ECJ: Headscarves and high heels

An international summary on the implications of the ruling from the European Court of Justice.

14 March 2017

Publication

Introduction

The European Court of Justice has ruled that employers are entitled to ban workers from the "visible wearing of any political, philosophical or religious sign" including headscarves.

The Court held that: 

  • An internal rule of an undertaking which prohibits the visible wearing of any political, philosophical or religious sign does not constitute direct discrimination based on religion or belief.
  • It may constitute indirect discrimination if it is established that the apparently neutral obligation it imposes results, in fact, in persons adhering to a particular religion or belief being put at a particular disadvantage. However, such indirect discrimination may be objectively justified by a legitimate aim, such as the pursuit by the employer, in its relations with its customers, of a policy of political, philosophical and religious neutrality, provided that the means of achieving that aim are appropriate and necessary.
  • However, in the absence of such a rule, the willingness of an employer to take account of the wishes of a customer no longer to have the employer’s services provided by a worker wearing an Islamic headscarf cannot be considered an occupational requirement that could rule out discrimination.

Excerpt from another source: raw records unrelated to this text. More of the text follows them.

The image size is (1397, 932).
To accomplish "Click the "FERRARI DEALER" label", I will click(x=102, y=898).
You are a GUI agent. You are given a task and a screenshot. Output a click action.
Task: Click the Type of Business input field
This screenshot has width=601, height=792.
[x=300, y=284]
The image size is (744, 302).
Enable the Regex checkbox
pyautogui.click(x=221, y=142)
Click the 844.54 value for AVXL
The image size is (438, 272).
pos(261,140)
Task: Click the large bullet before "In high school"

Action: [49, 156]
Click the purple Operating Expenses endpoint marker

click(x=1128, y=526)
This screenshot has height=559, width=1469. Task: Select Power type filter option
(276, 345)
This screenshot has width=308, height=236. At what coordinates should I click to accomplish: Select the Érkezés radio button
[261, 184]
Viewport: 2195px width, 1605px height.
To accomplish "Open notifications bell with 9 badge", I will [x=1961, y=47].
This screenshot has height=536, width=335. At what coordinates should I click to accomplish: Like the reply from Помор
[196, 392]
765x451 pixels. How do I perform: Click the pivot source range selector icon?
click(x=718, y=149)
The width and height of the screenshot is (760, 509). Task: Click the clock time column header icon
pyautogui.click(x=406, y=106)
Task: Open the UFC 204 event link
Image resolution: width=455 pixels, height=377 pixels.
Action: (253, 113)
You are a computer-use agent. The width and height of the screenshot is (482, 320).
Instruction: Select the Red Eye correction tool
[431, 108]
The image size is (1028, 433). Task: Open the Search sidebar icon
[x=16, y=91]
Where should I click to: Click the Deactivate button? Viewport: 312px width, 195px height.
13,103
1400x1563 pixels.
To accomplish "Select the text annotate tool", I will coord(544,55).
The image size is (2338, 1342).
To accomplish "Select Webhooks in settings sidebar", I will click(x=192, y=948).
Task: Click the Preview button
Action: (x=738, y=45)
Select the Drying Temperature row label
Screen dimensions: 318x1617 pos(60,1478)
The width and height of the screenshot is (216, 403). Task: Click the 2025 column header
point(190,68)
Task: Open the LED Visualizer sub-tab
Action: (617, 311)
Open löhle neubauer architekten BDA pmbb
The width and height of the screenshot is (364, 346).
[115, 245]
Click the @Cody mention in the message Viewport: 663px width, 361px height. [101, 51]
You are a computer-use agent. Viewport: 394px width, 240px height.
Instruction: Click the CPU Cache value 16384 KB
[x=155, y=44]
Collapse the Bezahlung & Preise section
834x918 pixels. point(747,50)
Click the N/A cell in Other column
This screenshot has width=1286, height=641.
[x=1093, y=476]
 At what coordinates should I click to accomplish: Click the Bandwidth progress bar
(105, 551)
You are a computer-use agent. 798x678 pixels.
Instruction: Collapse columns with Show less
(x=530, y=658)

The impact of the decision is likely to differ across the different European jurisdictions as each have been grappling with the issue of Islamic headscarves and full-face veils and have come to different conclusions.

Unlike other EU states, the UK doesn’t have a culture of taking religion out of public life/office and we don’t think many employers would want to ban their employees from wearing headscarves. The ECJ’s ruling sits alongside a push in the UK to stop employers from being permitted to make female employees wear high heels to work (a high heel dress code being susceptible to challenge as being discriminatory on grounds of sex). It would be odd if we reached a situation where UK employers cannot tell female employees what to wear on their feet but could tell them what they can’t wear on their heads. There is more controversy in the UK, however, about full-face veils, this decision doesn’t allow employers to distinguish in this way because they have to be neutral. A trip to the European Court of Human Rights might be fruitful for the claimant in this case.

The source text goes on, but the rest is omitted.